Exercise 1 -
Extract every line in the entries that contains the string "screenshot".

# What size alternator do you use on plow truck



## kaufys (Dec 7, 2008)

What size alternator do you use on your trucks


----------



## drivewaydoctor (Nov 26, 2008)

I just had mine upgraded from a 90amp to a 130amp. That was the biggest they could fit in my engine compartment. Its a Dodge Ram 1500 5.2ltr engine.


----------



## Blazin (Mar 18, 2007)

Mine is being rebuilt as I type to 140 amp. Half the price of a rebuilt 95 amp from NAPA.


----------



## lawnproslawncar (Dec 9, 2007)

I got a 130 amp in my 2500 chev but when that goes I'll be putting the 200 amp in.


----------



## theplowmeister (Nov 14, 2006)

160 Amp in my jeep


----------



## carl b (Dec 28, 2006)

I've been thinking on this to much .. I post in the Ohio thread on this . theirs a guy not to far from me that can make my old one a 300 amp . I just got the phone number yesterday . Is their a such this as to much amps . I don't know what do you guys think ?


----------



## Runner (Jul 21, 2000)

It's not the size of the alternator - rating wise. you can spend all the money you want on the bigger alternators, and they still won't suit the whole need. It's not a matter of going from a 130 to a 200 amp (though this DOES help to a degree). This is the rating of amps it puts out at 2000 rpms. What you need is an alternator that puts out high amps at at LOW rpms. You need an alternator that puts out high at nearly an idle. One of the tricks to this is to change the gear ratio. This can be achieved by either a larger crank pulley, or more commonly a smaller alternator pulley, or a combination of both. We have ours built to put out higher amps at lower r's.


----------



## MAR4CARS (Oct 6, 2005)

I run powemaster alternators in my trucks 140 amp. they also sell a 200 amp but it wasn't in my price range nor really needed as i'm running 2 interstate 800 cca batteries.


----------



## Kenyou (Oct 13, 2007)

A friend of mine owns a alternator Shop and tried to build a bigger one for my truck as an experiment. He put in a lot more wire windings but there wasn't enough magnets to handle it. He said that you have to have a bigger (actual size) alternator to accommodate all that wire and have the magnets to be equal to the wire windings. He did put a smaller pulley on it but unless you have your foot in it, the amp gage drops big time when I raise the plow. So for now I am going to put the stock alternator back on and may look for a bigger one. Maybe he could put the smaller pulley on my stock alternator.


----------



## PLOWMAN45 (Jul 2, 2003)

i have dual optimas mine came with 145amp


----------



## MAR4CARS (Oct 6, 2005)

I should have added this in my previous post .. but you can also run dual alts. Custom install or theres some companies that make kits.


----------



## Runner (Jul 21, 2000)

That would certainly be a viable option, as well. I guess if you could fabricate a bracket (wouldn't be TOO hard) to hold another, you could directly power the second battery.


----------



## Krieger91 (Feb 7, 2008)

Runner;719320 said:


> It's not the size of the alternator - rating wise. you can spend all the money you want on the bigger alternators, and they still won't suit the whole need. It's not a matter of going from a 130 to a 200 amp (though this DOES help to a degree). This is the rating of amps it puts out at 2000 rpms. What you need is an alternator that puts out high amps at at LOW rpms. You need an alternator that puts out high at nearly an idle. One of the tricks to this is to change the gear ratio. This can be achieved by either a larger crank pulley, or more commonly a smaller alternator pulley, or a combination of both. We have ours built to put out higher amps at lower r's.

Supplied records -
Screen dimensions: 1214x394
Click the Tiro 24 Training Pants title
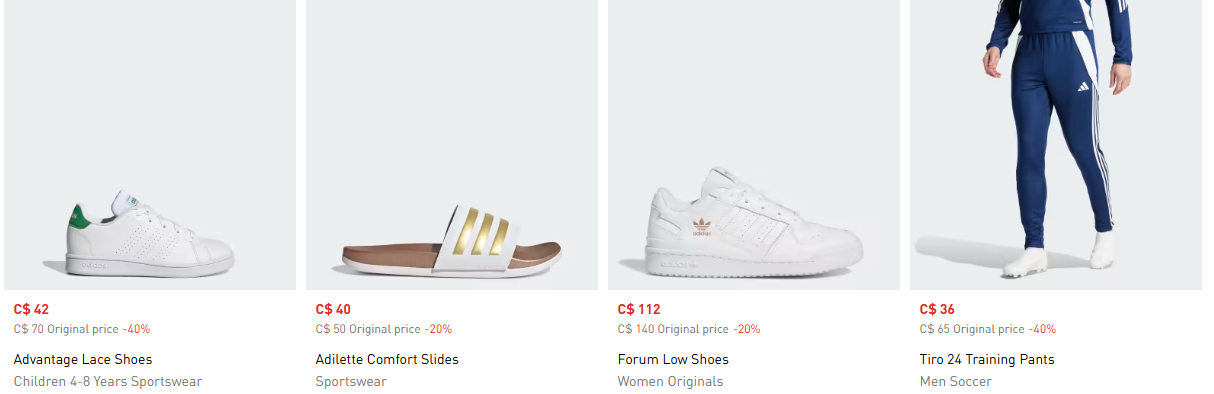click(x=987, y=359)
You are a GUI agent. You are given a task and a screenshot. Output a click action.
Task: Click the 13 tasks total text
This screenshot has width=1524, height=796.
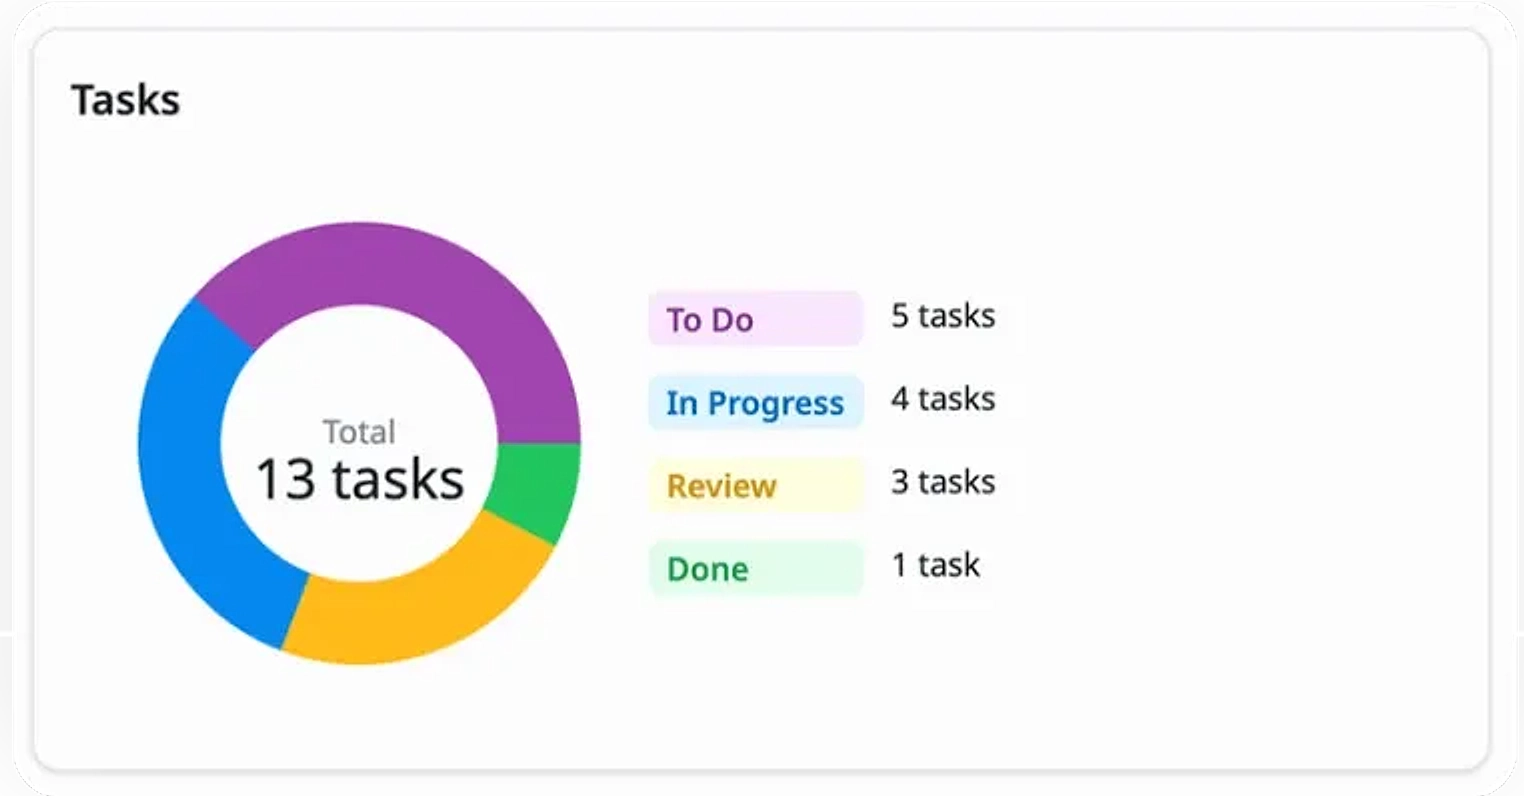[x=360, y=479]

Exercise 2 -
In the alternator thread above, list each vehicle that a poster names as their own, along with that poster's username.

Written response 1 -
You are a GUI agent. You are given a task and a screenshot. Output a click action.
This screenshot has width=1524, height=796.

Written response 2 -
- Dodge Ram 1500 with a 5.2ltr engine (drivewaydoctor)
- 2500 chev (lawnproslawncar)
- jeep (theplowmeister)